Obiettivo 1:
Trasforma in un elenco puntato il paragrafo del testo della pagina che comincia con "Il caso Parmalat è solo", mantenendo i fatti principali.

Testo della pagina:
1. Un problema ormai evidente

Il caso Parmalat è solo l'ultima enorme conferma in ordine di tempo che qualcosa di profondo si è rotto nel "modello italiano". Il dibattito sul declino del paese si allarga a macchia d'olio in tutti gli ambienti intellettuali e arriva anche sui media. Il Censis ha parlato di un paese con le "pile scariche"; i sindacati hanno promosso un inedito sciopero contro il declino industriale; la relazione annuale della Banca d'Italia ha puntato il dito su tale problema; i sociologi parlano di una società demograficamente invecchiata, conservatrice, obesa, impaurita; l'Ocse sforna classifiche impietose; addirittura la Corte dei conti insiste sul punto, mentre Beppe Grillo sbeffeggia da par suo chi si è cullato per anni nelle parole d'ordine superficiali dell'innovazione e del made in Italy. Al di là dei singoli dati, c'è quindi una convergente sensazione, che occorre cogliere precisamente e valutare attentamente, per evitare di incorrere negli opposti errori del pessimismo fatalistico o dell'acritico ottimismo.

Dati dei record:

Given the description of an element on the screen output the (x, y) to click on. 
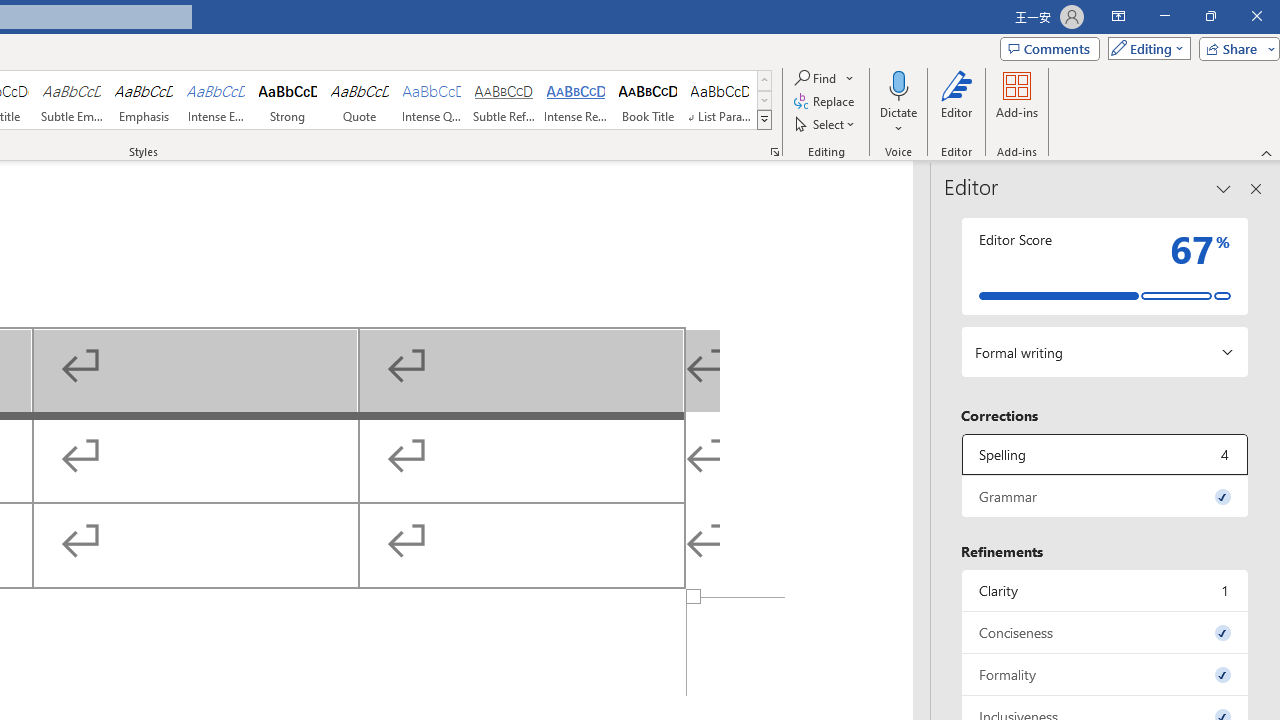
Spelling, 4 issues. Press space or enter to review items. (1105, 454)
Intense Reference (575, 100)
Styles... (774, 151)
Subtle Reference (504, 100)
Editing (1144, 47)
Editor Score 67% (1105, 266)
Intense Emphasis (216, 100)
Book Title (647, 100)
---
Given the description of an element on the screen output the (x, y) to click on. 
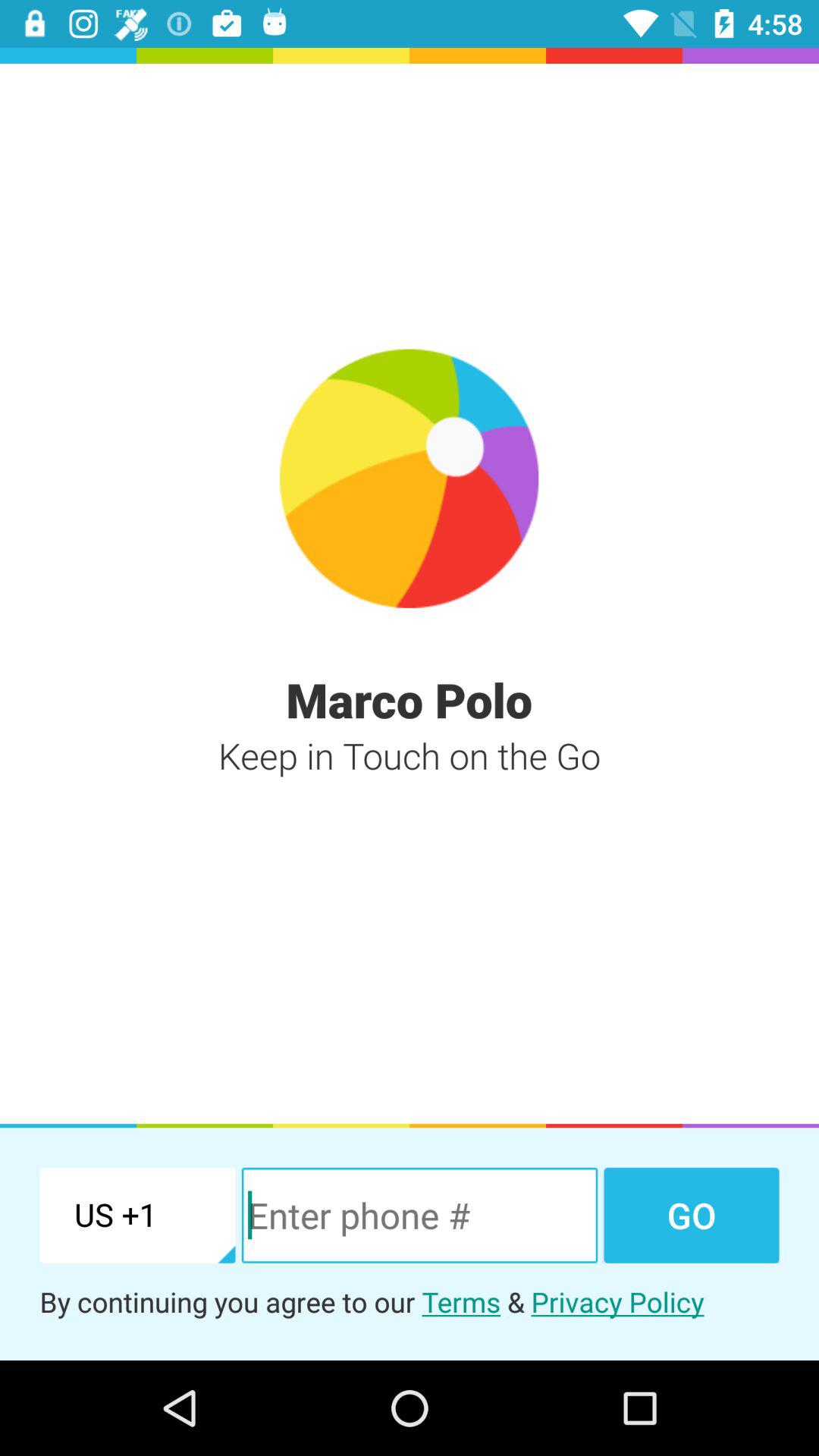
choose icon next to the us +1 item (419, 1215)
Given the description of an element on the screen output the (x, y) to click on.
--
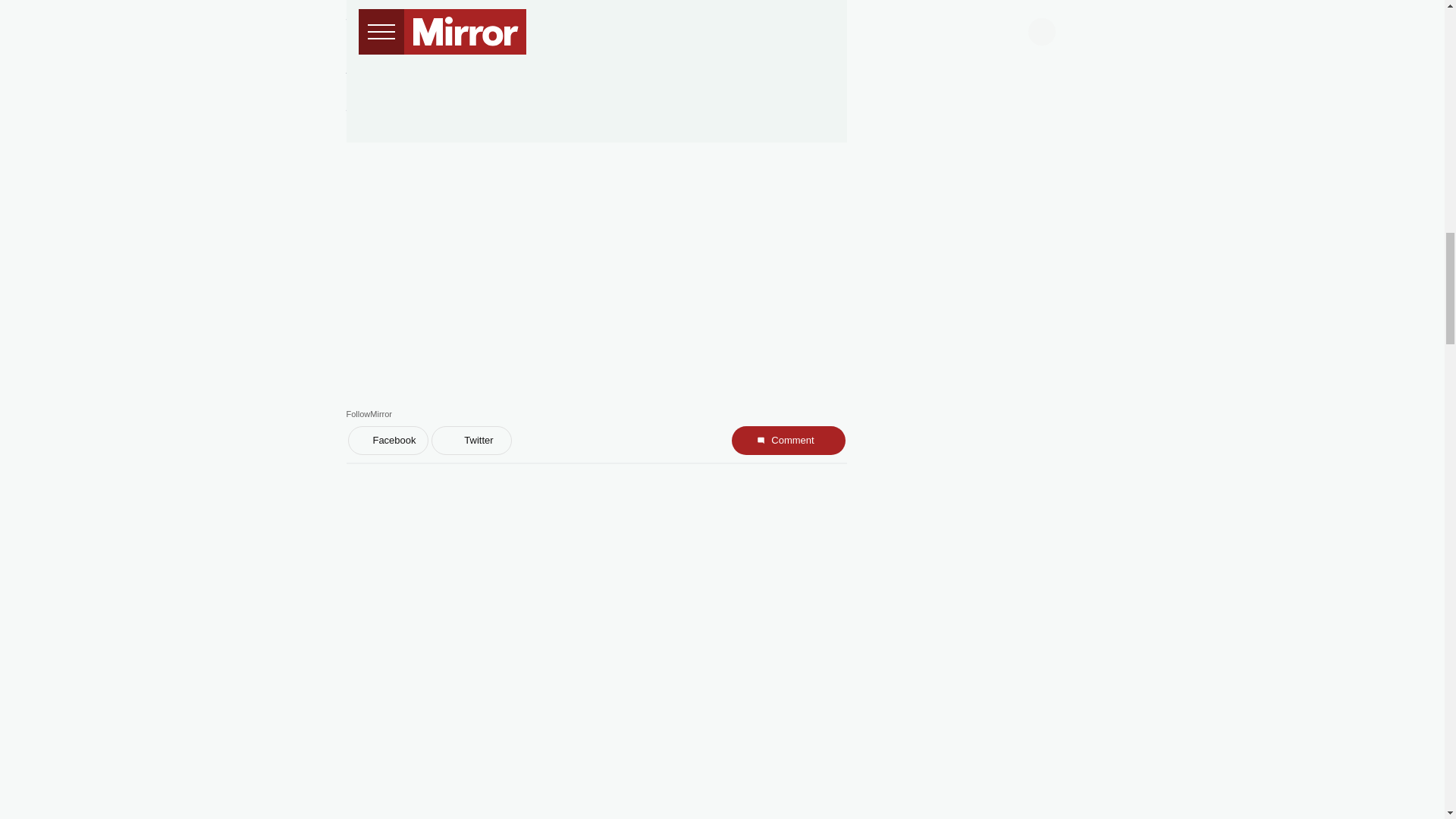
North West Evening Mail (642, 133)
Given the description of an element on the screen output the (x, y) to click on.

Obiettivo 2:
Estrai dai record tutte le righe in cui compare la parola "Intense".

Soluzione 1:
- Il caso Parmalat è l'ultima enorme conferma che qualcosa di profondo si è rotto nel "modello italiano".
- Il dibattito sul declino del paese si diffonde in tutti gli ambienti intellettuali e arriva anche sui media.
- Il Censis ha parlato di un paese con le "pile scariche".
- I sindacati hanno promosso un inedito sciopero contro il declino industriale.
- La relazione annuale della Banca d'Italia ha puntato il dito sul problema.
- I sociologi descrivono una società demograficamente invecchiata, conservatrice, obesa e impaurita.
- L'Ocse produce classifiche impietose.
- Anche la Corte dei conti insiste sul punto.
- Beppe Grillo deride chi si è cullato per anni nelle parole d'ordine superficiali dell'innovazione e del made in Italy.
- Ne emerge una sensazione convergente da cogliere e valutare con attenzione, evitando sia il pessimismo fatalistico sia l'ottimismo acritico.

Soluzione 2:
Intense Reference (575, 100)
Intense Emphasis (216, 100)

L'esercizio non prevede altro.